Personal information
- Born: May 21, 1981 (age 45) Zrenjanin, SR Serbia, SFR Yugoslavia
- Listed height: 6 ft 11 in (2.11 m)
- Listed weight: 235 lb (107 kg)

Career information
- NBA draft: 2003: 1st round, 17th overall pick
- Drafted by: Phoenix Suns
- Playing career: 1997–2009
- Position: Power forward
- Number: 6, 11, 15

Career history
- 1997–2001: Beopetrol
- 2001–2003: Budućnost
- 2003–2005: Phoenix Suns
- 2005–2007: Golden State Warriors
- 2009: Budućnost
- Stats at NBA.com
- Stats at Basketball Reference

= Žarko Čabarkapa =

Serbian basketball player & executive (born 1981)

Žarko Čabarkapa (Жарко Чабаркапа, /sh/; born 21 May 1981) is a Serbian professional basketball executive and former player who is Vice President at BeoBasket agency.

Standing at , he played in the power forward position for Beopetrol, Budućnost, Phoenix Suns, and Golden State Warriors. Čabarkapa finished his playing career in 2009 due to injury.

A Yugoslav international, (Note: Čabarkapa represented then FR Yugoslavia (later Serbia and Montenegro) internationally.) Čabarkapa won the gold medal at the 2002 FIBA World Championship.

==Playing career==
Čabarkapa played for a Belgrade-based team Beopetrol and Podgorica-based team Budućnost, both of the YUBA League. When playing there, he averaged 8.6 points, 3.8 rebounds, and 1.5 assists per game.

Čabarkapa was drafted by the Phoenix Suns in the 1st round (17th overall) in the 2003 NBA draft. He moved to the United States, but in his rookie season he was injured, and this limited him to only 49 games that season. In 2005, the Suns traded him to the Golden State Warriors in exchange for two second-round draft picks. With the Warriors, he played in 37 games in 2004–05, and 61 games in 2005–06. He had problems with a back injury, and his contract with the Warriors ended in 2007.

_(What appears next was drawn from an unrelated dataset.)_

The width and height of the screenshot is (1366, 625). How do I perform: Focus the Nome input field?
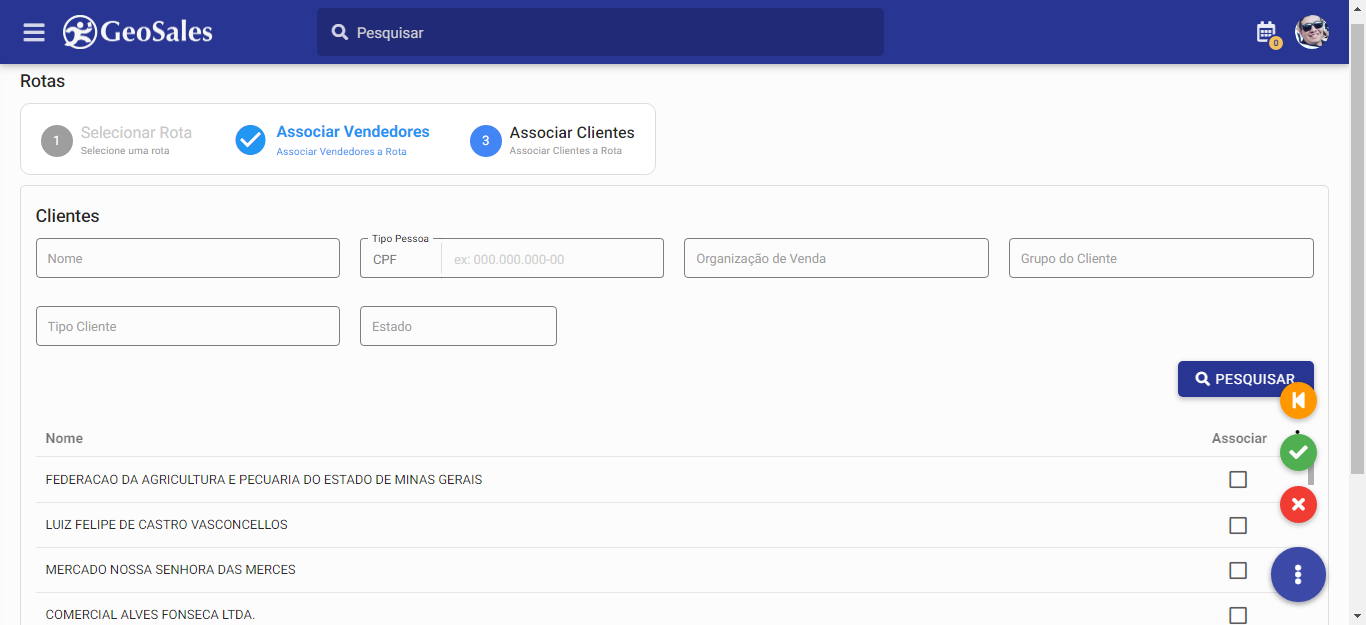click(188, 258)
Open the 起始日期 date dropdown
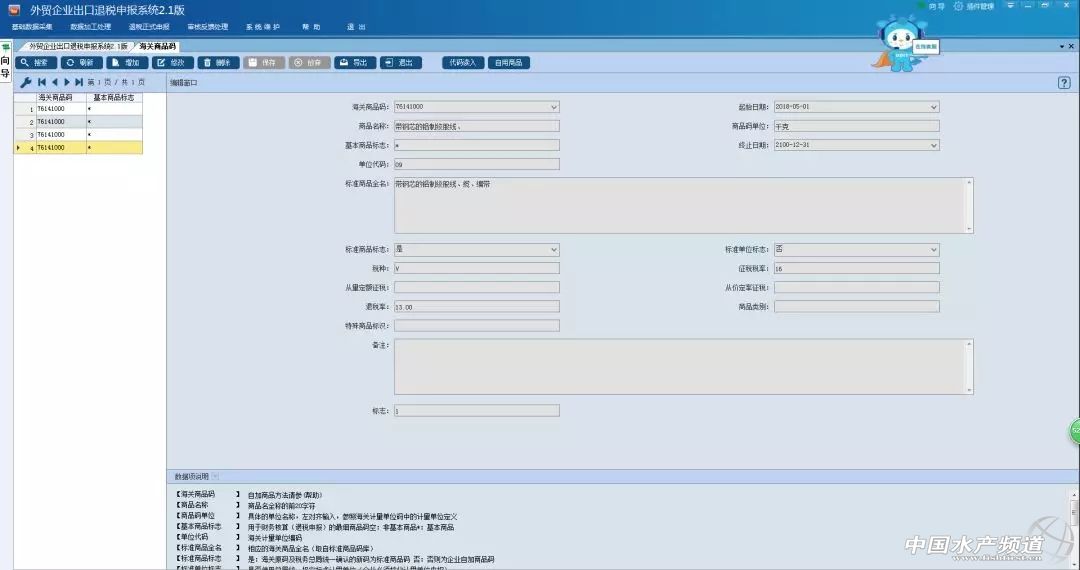Viewport: 1080px width, 570px height. 934,107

Čabarkapa's final NBA game was played on April 15, 2006, in a 86–81 win over the Portland Trail Blazers where he recorded four rebounds in four minutes of playing time.

After leaving the NBA in 2007, Čabarkapa stopped playing competitive basketball at the age of 26, as he recuperated from injuries. In late November 2008, it was announced that he joined his old club Budućnost, but only in practices, as he looked to get himself back into competitive shape. On January 16, 2009, Čabarkapa signed with Budućnost. Two days later, on January 18, he played his first competitive game in more than two years, appearing for 4 minutes in the Adriatic League clash at home versus KK Cibona. He recorded 2 points, no rebounds, and no assists.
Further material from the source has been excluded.